• [EXERCISE OBJECTIVE]
Print the lines below verbatim, beginning with the line that contains "You are a GUI" and ending with the line that contains "Action: click(x=1160, y=34)", both included. Leave the pictures out of your answer.
──────── GIVEN RECORDS
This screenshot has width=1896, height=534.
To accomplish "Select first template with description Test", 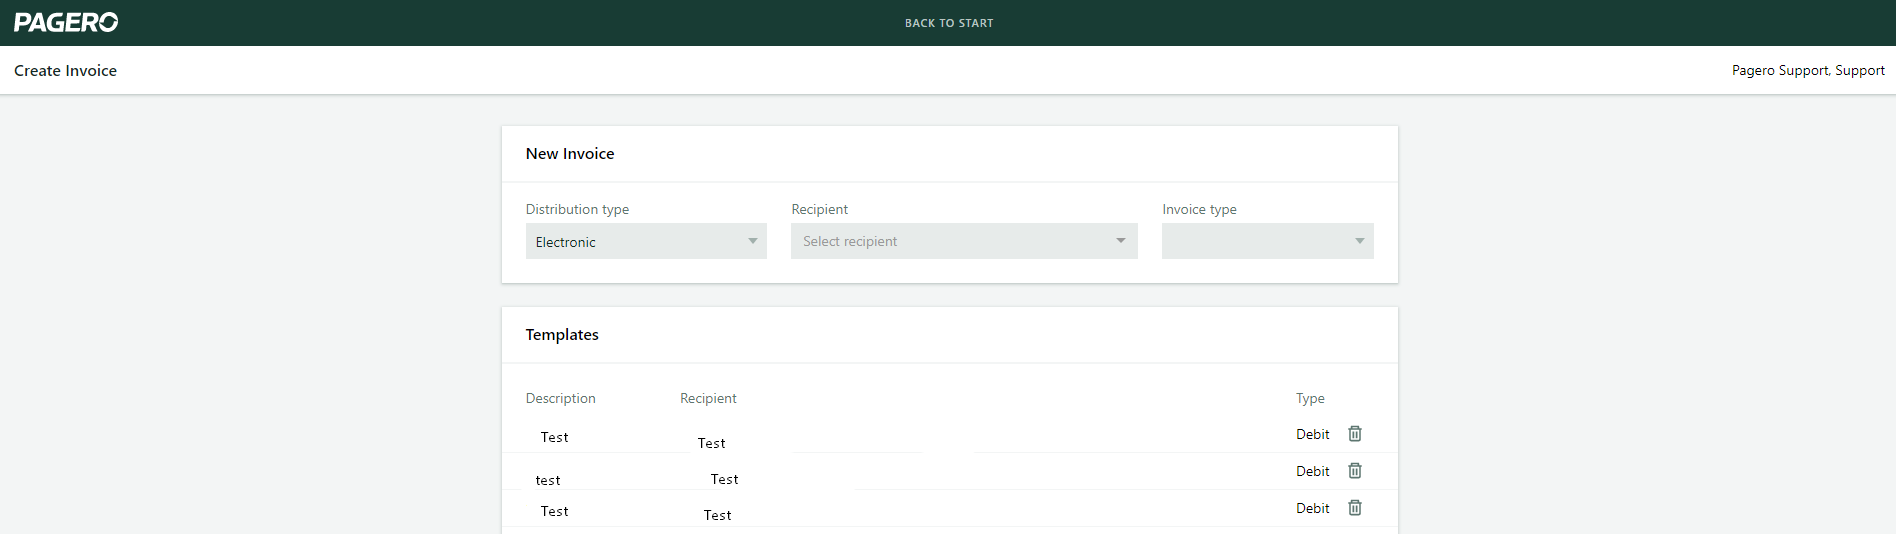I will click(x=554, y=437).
────────────────
──────── GIVEN RECORDS
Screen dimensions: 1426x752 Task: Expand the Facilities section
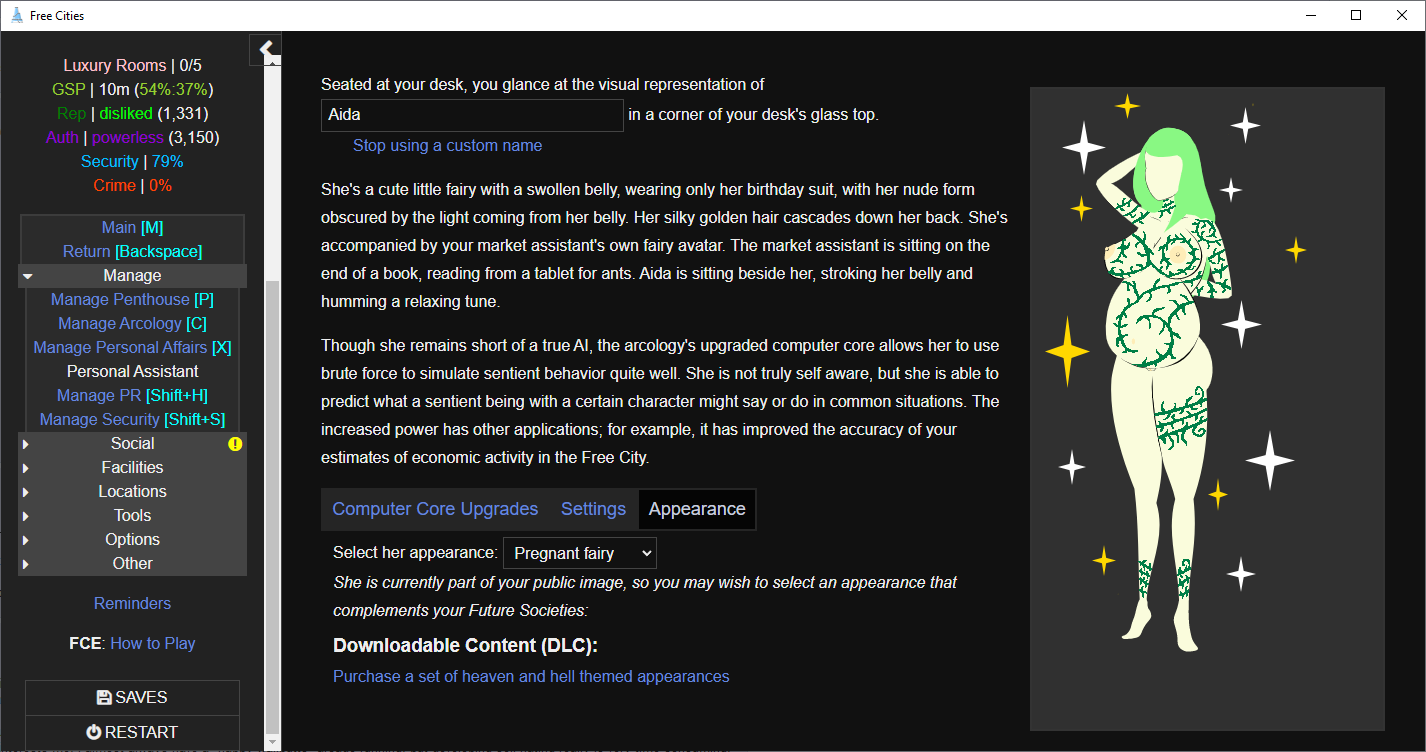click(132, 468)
────────────────
──────── GIVEN RECORDS
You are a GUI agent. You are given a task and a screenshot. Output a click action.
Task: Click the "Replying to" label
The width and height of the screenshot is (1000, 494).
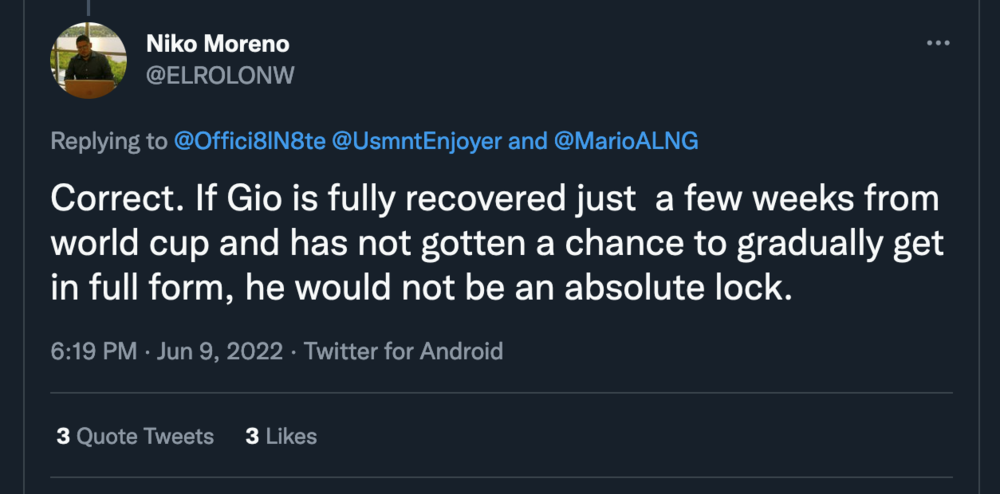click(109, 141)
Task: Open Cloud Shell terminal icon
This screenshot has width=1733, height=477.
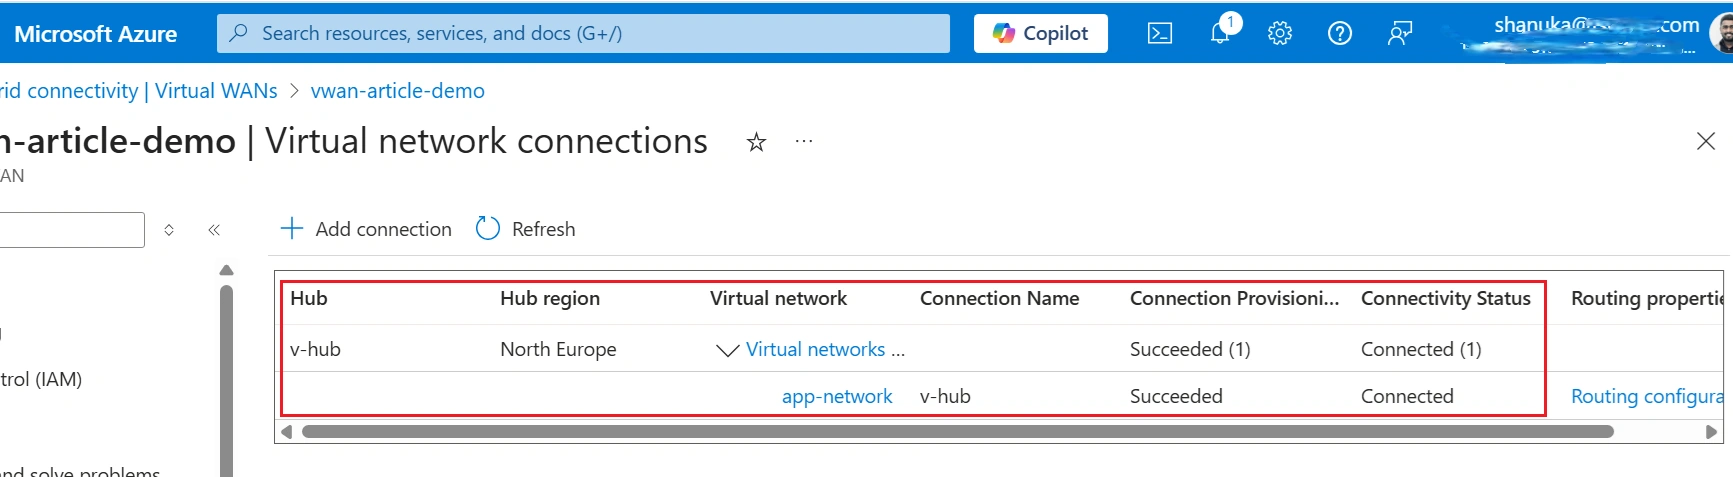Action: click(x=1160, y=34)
────────────────
• [TASK SOLUTION]
You are a GUI agent. You are given a task and a screenshot. Output a click action.
Task: Click the "Replying to" label
The width and height of the screenshot is (1000, 494).
click(109, 141)
Task: Open Cloud Shell terminal icon
This screenshot has width=1733, height=477.
Action: click(x=1160, y=34)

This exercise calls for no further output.